## Tasks to carry out
A: Answer these questions from the text about De Krim, one line each:
(i) Which municipality is De Krim in?
(ii) In what year was the Lutterhoofdwijk canal dug?
(iii) How many times does the place name De Krim occur in the Netherlands?
B: Carry on the text about the village of De Krim, starting after its last sentence.

De Krim is a village in the municipality of Hardenberg part of the province of Overijssel, Netherlands. The village started as a peat excavation village.

==History==
In 1832, the Lutterhoofdwijk canal was dug as a side canal of the Dedemsvaart to excavate the peat in the area, and a settlement developed along the canal.

On 17 October 1857, it was first mentioned as De Krim (Dutch for Crimea). That year, there was a riot among the peat workers which was suppressed by the Royal Marechaussee; the heavy-handedness of the police action was compared to the Crimean War. De Krim is a popular place name, and occurs 17 times in the Netherlands, including the nearby Nieuwe Krim which begins with Nieuw (New) to distinguish from this village.

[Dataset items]
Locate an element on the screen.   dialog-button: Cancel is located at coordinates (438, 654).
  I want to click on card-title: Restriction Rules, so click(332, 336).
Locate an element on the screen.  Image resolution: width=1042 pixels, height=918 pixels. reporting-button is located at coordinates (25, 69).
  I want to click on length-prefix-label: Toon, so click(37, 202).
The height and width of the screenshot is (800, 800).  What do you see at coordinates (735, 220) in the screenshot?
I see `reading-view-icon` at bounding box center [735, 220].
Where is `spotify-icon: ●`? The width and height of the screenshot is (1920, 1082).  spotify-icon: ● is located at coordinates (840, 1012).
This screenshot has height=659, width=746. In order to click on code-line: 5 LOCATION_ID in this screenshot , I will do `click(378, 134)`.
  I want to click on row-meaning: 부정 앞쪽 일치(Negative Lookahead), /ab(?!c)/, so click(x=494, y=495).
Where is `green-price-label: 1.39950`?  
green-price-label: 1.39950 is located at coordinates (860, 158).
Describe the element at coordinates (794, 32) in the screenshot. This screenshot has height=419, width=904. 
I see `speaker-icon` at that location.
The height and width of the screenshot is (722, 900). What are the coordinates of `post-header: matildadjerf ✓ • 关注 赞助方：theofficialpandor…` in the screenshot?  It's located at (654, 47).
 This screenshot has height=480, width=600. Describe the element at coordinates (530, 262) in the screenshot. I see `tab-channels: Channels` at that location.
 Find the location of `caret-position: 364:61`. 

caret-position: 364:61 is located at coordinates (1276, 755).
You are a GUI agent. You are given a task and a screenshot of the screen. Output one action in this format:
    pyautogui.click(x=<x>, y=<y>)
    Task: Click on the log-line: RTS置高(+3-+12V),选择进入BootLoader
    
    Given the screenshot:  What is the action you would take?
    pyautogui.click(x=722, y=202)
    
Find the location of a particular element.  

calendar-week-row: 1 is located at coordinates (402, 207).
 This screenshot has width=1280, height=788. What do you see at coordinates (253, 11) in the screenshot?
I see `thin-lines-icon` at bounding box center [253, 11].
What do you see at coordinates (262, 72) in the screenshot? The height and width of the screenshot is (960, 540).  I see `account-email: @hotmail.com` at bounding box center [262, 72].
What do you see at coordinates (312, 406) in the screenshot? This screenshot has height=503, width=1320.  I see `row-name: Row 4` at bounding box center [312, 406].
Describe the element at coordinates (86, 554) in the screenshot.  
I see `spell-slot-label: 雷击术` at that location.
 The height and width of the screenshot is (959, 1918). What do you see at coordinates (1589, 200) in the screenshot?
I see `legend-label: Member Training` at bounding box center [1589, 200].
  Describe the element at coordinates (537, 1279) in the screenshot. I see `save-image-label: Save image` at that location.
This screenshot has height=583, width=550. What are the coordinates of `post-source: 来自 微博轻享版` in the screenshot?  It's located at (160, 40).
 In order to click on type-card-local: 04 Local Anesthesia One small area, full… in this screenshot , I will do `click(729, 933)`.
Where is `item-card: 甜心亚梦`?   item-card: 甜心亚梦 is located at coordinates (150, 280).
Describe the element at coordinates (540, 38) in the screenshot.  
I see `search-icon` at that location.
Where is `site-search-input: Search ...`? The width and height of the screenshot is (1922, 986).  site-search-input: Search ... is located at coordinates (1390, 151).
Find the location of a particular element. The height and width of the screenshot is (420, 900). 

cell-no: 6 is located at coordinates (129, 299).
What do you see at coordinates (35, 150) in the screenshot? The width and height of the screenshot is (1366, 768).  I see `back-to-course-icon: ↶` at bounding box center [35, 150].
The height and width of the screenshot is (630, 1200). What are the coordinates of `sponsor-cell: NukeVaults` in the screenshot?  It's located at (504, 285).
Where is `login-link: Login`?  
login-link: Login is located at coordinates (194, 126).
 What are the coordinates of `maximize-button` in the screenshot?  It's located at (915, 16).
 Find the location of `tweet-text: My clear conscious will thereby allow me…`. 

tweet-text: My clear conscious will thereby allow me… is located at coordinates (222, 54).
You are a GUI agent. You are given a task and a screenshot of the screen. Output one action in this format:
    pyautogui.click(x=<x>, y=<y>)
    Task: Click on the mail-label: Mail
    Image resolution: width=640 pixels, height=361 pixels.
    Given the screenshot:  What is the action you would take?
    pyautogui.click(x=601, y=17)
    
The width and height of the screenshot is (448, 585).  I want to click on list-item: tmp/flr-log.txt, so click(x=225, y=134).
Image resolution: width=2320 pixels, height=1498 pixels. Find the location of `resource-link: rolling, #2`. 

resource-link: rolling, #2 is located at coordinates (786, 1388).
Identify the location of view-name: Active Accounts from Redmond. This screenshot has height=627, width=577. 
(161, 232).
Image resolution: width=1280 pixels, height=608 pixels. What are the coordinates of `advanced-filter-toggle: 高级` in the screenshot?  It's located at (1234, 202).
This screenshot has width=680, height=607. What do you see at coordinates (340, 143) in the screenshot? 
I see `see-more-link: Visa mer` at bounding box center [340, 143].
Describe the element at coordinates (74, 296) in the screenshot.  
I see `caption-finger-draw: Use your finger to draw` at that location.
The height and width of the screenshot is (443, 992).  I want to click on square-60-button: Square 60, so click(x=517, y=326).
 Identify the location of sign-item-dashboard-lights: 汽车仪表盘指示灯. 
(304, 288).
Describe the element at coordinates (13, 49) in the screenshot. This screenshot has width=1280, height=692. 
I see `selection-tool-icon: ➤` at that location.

## Expected responses
A:
(i) Hardenberg
(ii) 1832
(iii) 17 times

B:
In 1862, De Krim obtained an official concession to excavate the peat. From 1890 onwards, the economy was based on potatoes, and in 1906, a potato starch factory opened. In 1911, the factory closed, but reopened as a cooperative and was renamed Onder Ons (Between Us). The factory closed in 1990. In 2004, the former rinse water basin of the factory was turned into a nature area and bird reserve. A watchtower has been constructed for the birdwatchers.

Up to 2000, the main settlement was part of the municipality of Gramsbergen, however the remainder was part of Hardenberg. On 1 January 2001, Gramsbergen was merged into Hardenberg.

== Notable people ==
- Hermien Timmerman (1943–2003), Schlager singer part of the duo Gert en Hermien.